Steuergeschenke für Besserverdiener sollen Nacht- und Schichtarbeiter finanzieren

Der Vorschlag des hessischen FDP-Landesvorsitzenden Jörg-Uwe Hahn gegenüber dem "Tagesspiegel", zur Finanzierung der Steuergeschenke für Besserverdienende die weitgehende Steuerfreiheit von Nacht- und Feiertagszuschlägen anzutasten, ist bei der Hessen-SPD auf scharfe Kritik gestoßen.

"Die Zeche sollen jetzt also die Nacht- und Schichtarbeiter bezahlen. Das ungeschriebene Motto der schwarzgelben Koalition lautet, den Letzten beißen die Hunde. Das ist das Gegenteil von Solidarität und sozialem Ausgleich", sagte der hessische SPD-Generalsekretär Michael Roth am Montag in Wiesbaden.

Die schwarzgelbe Koalition sei offensichtlich zu einem finanzpolitischen Blindflug gestartet. "Die Tinte unter dem Koalitionsvertrag ist noch nicht trocken, da distanzieren sich alle Beteiligten nach Herzenslust von ihren eigenen Beschlüssen. Wenn Herr Hahn jetzt feststellt, dass die Koalitionsbeschlüsse zur Finanzpolitik nicht einseitig zu Lasten der Länder gehen dürften und Sparmaßnahmen notwendig seien, zeigt das nur, wie schlampig und oberflächlich beim Koalitionsvertrag verhandelt wurde", sagte Roth weiter.

"Da wurde nichts zu Ende gedacht. Die FDP ist Opfer ihrer eigenen Netto-Brutto-Propaganda geworden, für die jetzt die Schwächeren der Gesellschaft und künftige Generationen bezahlen sollen."

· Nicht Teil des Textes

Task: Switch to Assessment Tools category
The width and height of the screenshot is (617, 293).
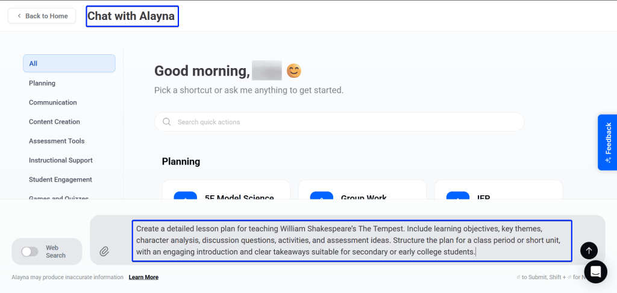Action: tap(57, 141)

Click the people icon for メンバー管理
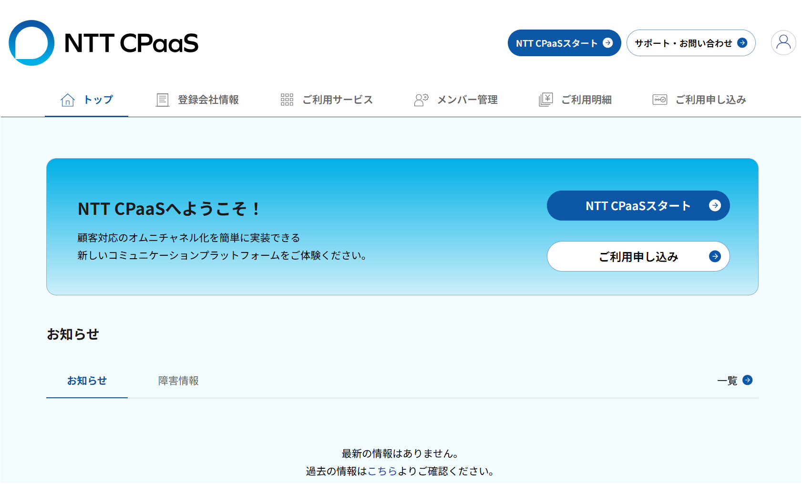click(x=422, y=100)
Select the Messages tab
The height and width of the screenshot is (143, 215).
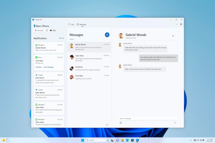tap(81, 24)
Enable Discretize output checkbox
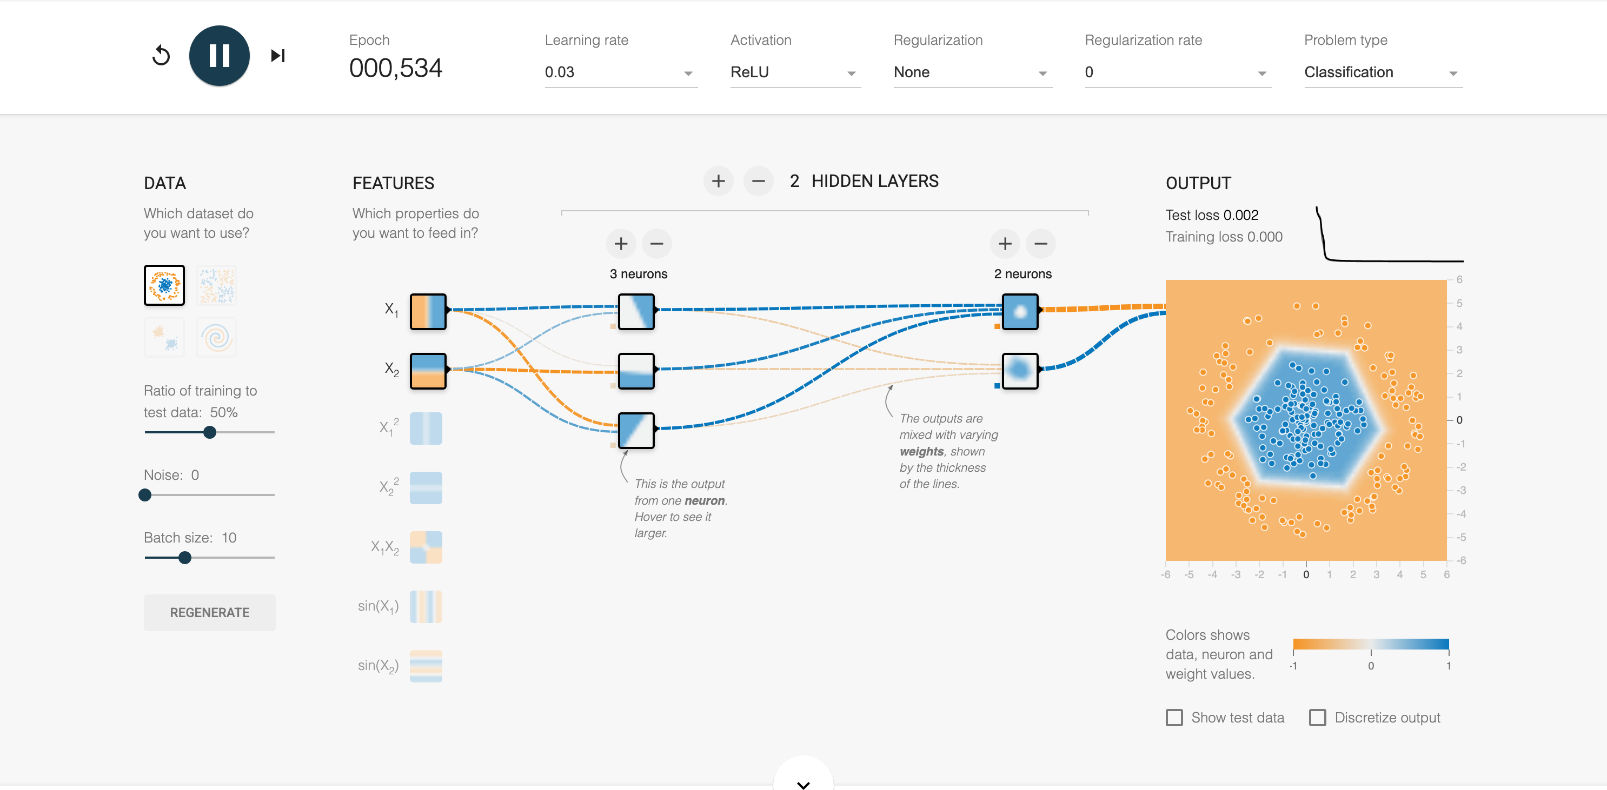Image resolution: width=1607 pixels, height=790 pixels. 1318,718
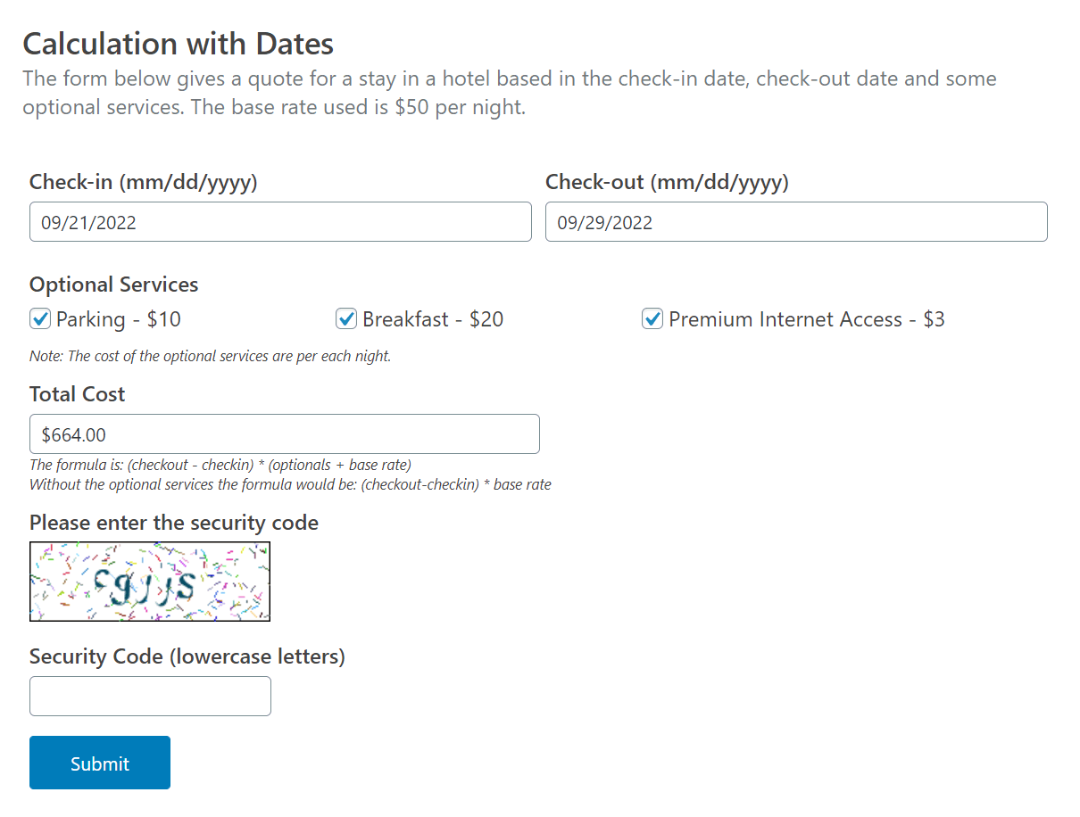
Task: Focus the Security Code text box
Action: (150, 696)
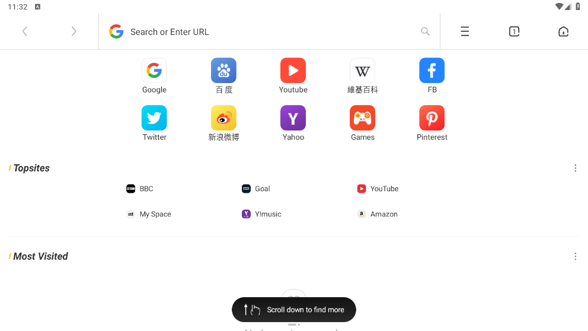588x331 pixels.
Task: Select the Google search engine logo
Action: [116, 31]
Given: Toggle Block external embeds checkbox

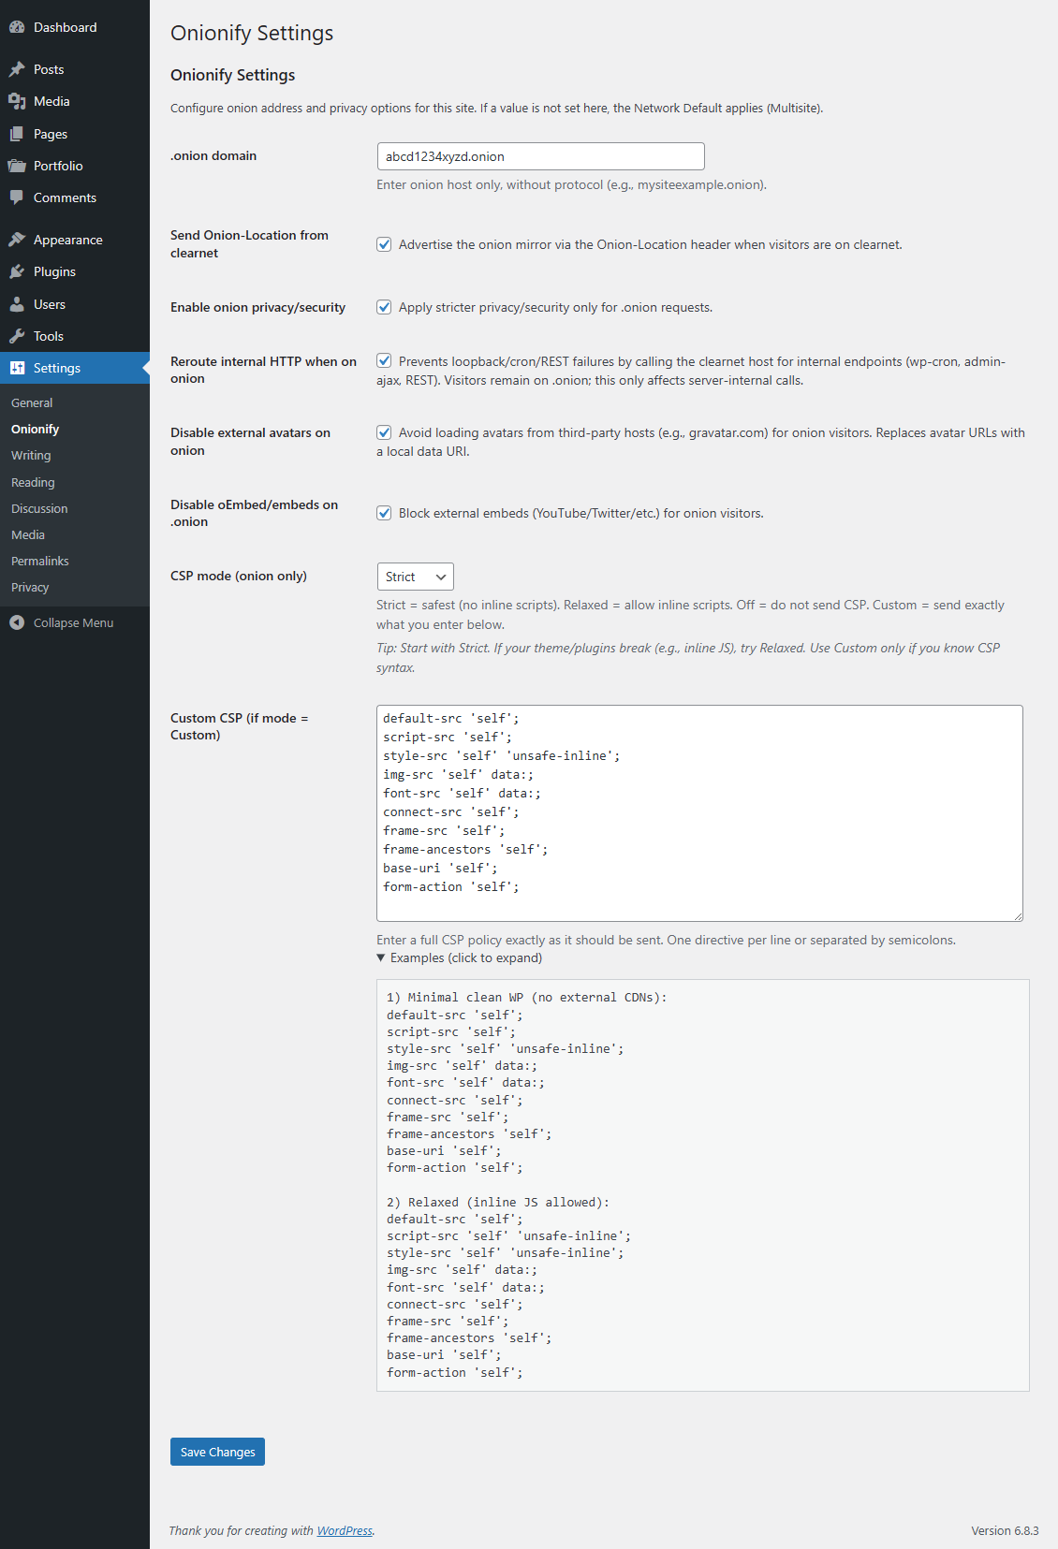Looking at the screenshot, I should point(384,513).
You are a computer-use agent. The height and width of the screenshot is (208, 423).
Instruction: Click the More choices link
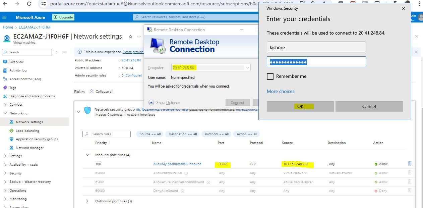[x=281, y=91]
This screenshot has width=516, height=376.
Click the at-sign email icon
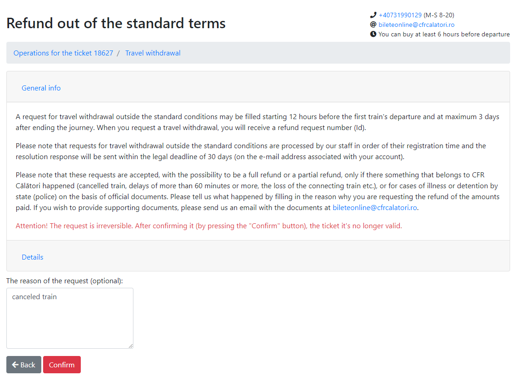point(373,25)
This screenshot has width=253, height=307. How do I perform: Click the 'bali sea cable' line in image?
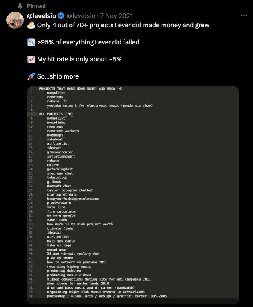coord(61,241)
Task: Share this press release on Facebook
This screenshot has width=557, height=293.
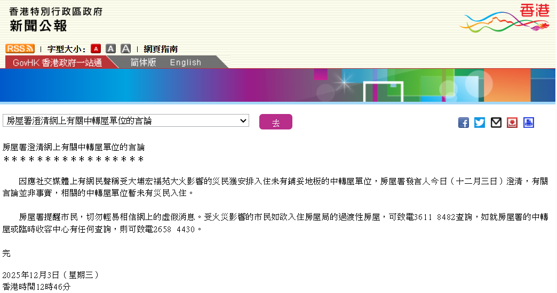Action: pos(464,123)
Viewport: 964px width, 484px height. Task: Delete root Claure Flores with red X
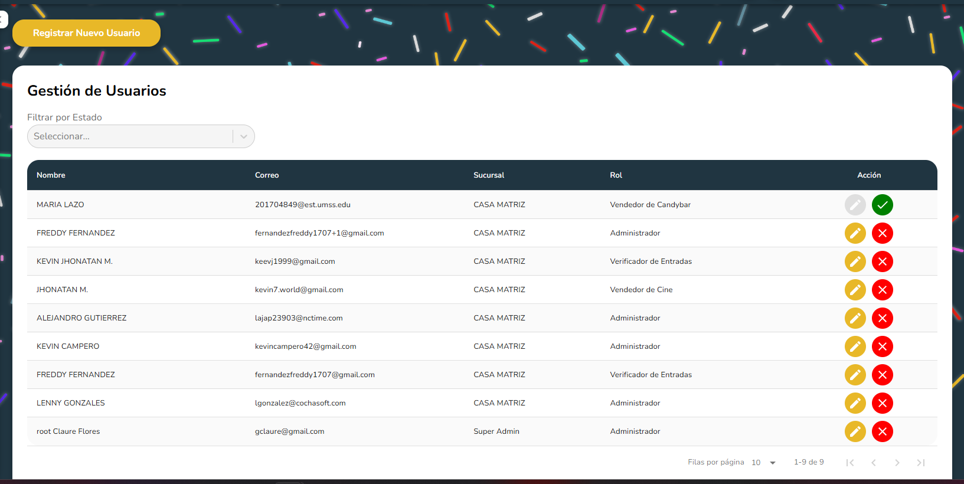coord(882,431)
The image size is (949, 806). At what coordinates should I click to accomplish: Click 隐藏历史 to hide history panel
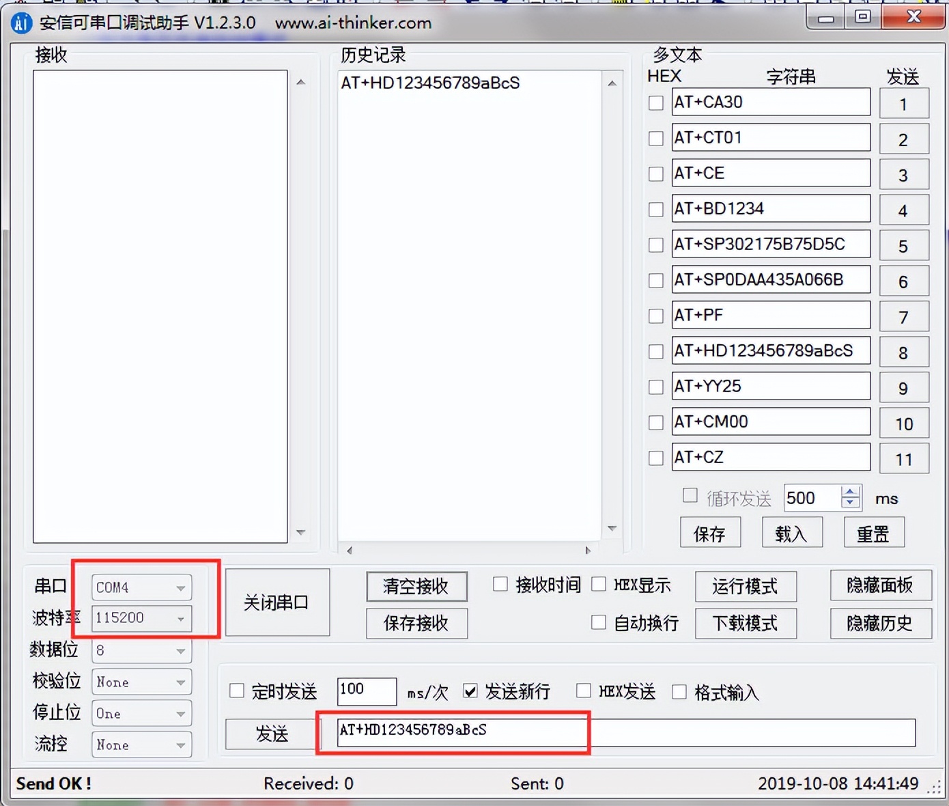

Angesichts der großen Töne, die von der hessischen FDP über ihre Rolle bei den Koalitionsverhandlungen gespuckt worden seien, sei die Kritik von Hahn nunmehr jämmerlich. "Wenn Herr Hahn jetzt theatralisch auf seinen hessischen Amtseid verweist, zeigt das nur, wie schlecht die Interessen des Landes von ihm und Herrn Koch im Berliner Koalitionspoker vertreten worden sind."